Exception in kernel mode

Charles Krinke ckrinke at istor.com
Fri Mar 16 05:55:24 EST 2007


> mtspr SPRN_SPRG0, r10 
> mtspr SPRN_SPRG1, r11

> Which is, I believe, moving r10 to SPRG0 and r11 to SPRG1.

> So, how do we know that r10 and r11 are always valid in an interrupt
> context? Are we setting aside r10 and r11 somewhere else in

    That doesn't matter to kernel at all -- they are just *saved* in
SPRG regs 
to avoid being trashed by the exception handler.

WBR, Sergei

Well, unfortunately, now I am more confused.

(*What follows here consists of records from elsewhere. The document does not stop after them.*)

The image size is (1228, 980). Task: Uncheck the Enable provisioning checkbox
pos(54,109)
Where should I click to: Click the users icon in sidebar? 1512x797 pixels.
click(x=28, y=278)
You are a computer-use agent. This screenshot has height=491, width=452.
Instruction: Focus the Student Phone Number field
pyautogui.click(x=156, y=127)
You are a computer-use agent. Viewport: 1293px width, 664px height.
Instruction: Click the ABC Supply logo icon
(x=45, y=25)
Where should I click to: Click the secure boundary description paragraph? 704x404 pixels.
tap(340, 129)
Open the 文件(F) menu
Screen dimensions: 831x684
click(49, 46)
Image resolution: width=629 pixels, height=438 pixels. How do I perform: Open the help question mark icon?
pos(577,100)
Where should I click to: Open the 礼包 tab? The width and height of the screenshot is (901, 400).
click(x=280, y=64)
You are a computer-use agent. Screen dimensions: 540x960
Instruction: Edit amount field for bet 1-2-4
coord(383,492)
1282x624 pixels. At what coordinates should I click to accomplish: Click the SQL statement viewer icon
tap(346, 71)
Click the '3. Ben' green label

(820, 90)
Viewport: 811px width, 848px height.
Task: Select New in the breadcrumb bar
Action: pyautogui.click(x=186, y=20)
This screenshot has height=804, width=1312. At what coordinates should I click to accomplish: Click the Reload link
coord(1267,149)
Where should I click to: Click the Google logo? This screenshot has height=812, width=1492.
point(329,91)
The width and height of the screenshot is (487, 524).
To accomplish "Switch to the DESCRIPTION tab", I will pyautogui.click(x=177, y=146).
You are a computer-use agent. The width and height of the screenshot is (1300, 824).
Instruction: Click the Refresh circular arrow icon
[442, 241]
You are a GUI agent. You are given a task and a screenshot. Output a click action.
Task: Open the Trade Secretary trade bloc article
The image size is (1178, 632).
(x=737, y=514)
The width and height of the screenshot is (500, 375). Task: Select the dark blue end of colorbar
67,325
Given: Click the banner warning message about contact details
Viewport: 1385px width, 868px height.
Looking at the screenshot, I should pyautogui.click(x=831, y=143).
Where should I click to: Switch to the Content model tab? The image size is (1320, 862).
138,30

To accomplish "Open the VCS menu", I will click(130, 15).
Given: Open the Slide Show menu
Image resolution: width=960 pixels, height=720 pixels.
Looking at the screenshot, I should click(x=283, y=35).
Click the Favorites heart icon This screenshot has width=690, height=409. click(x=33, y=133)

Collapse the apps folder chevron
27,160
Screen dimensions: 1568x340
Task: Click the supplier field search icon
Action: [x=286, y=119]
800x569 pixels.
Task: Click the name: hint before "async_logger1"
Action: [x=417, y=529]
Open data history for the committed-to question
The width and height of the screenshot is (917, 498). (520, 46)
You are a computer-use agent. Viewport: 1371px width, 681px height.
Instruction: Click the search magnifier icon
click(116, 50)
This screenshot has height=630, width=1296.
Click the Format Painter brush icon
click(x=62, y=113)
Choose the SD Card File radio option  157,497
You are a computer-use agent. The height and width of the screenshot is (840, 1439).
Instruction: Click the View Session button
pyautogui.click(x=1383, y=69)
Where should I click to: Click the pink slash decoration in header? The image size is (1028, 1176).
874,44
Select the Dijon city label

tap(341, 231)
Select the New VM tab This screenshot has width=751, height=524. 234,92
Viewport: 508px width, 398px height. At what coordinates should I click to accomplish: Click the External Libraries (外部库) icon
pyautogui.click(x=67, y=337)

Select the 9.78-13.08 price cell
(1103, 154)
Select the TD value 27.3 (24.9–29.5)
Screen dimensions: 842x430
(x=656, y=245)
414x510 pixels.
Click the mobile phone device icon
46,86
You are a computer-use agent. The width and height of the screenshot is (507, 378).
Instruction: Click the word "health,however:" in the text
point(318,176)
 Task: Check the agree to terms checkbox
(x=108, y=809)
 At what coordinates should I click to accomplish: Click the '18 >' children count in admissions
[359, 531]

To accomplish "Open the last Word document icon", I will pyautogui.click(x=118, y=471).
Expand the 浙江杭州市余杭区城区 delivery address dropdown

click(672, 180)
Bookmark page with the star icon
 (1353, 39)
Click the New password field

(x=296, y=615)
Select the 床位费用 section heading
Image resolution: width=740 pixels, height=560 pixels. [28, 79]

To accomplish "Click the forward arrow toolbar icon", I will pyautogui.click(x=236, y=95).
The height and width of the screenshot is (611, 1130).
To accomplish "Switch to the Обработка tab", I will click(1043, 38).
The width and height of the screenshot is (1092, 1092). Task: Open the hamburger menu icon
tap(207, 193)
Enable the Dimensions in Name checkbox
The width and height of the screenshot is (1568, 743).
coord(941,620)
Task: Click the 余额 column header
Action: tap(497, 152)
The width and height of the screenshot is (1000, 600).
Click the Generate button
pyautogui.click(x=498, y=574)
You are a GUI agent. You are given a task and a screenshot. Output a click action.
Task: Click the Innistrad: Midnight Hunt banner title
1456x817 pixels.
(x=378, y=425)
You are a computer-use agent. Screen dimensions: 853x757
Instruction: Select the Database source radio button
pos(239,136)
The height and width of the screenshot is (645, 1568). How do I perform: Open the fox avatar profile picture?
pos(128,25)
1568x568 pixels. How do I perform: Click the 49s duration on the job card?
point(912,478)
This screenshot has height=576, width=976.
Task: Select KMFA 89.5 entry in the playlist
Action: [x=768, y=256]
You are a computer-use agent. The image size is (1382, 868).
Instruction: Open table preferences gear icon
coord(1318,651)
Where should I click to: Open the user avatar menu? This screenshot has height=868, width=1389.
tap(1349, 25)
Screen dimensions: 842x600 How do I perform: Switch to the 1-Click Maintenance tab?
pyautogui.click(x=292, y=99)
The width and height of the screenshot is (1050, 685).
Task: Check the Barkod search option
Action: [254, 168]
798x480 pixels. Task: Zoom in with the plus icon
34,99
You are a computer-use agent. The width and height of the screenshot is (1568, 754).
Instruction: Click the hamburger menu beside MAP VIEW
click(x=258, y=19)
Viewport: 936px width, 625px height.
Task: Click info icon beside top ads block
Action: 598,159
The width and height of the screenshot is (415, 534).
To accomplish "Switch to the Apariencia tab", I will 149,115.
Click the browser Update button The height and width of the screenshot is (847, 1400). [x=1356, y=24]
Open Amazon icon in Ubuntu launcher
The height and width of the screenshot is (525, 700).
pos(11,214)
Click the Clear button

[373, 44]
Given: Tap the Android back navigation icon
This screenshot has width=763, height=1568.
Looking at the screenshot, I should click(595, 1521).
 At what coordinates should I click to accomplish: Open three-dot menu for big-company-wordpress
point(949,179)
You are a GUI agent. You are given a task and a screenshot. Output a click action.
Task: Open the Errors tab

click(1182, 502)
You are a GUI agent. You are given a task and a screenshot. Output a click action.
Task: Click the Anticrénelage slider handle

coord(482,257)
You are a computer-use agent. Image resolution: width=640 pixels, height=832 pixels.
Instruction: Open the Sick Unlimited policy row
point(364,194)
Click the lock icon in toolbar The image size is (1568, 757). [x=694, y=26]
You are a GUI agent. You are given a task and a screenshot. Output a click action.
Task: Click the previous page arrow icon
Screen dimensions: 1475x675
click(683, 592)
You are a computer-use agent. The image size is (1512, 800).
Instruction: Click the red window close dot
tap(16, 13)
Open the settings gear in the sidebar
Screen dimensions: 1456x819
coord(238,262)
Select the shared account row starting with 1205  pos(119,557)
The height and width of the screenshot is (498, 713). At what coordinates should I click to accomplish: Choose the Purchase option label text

The original Oops was at an NIP of 00000900, which I think means it
faulted on the first mtspr from r10. I suppose one could argue that
pipeline issues might make it fault on the second one and appear to be
the first.

But, maybe I am confusing myself here. Would I be correct in assuming
that some further instruction in the ISR at 0x900 is the culprit?

Could there possibly be some user versus supervisor mode thing going on?

My key assumption is that the timer_tick (aka Decrementer) has worked
for many hundreds of thousands of interrupts and only when running some
particular user application, like tar is there a side effect from either
a mode or some register value, race condition, or other.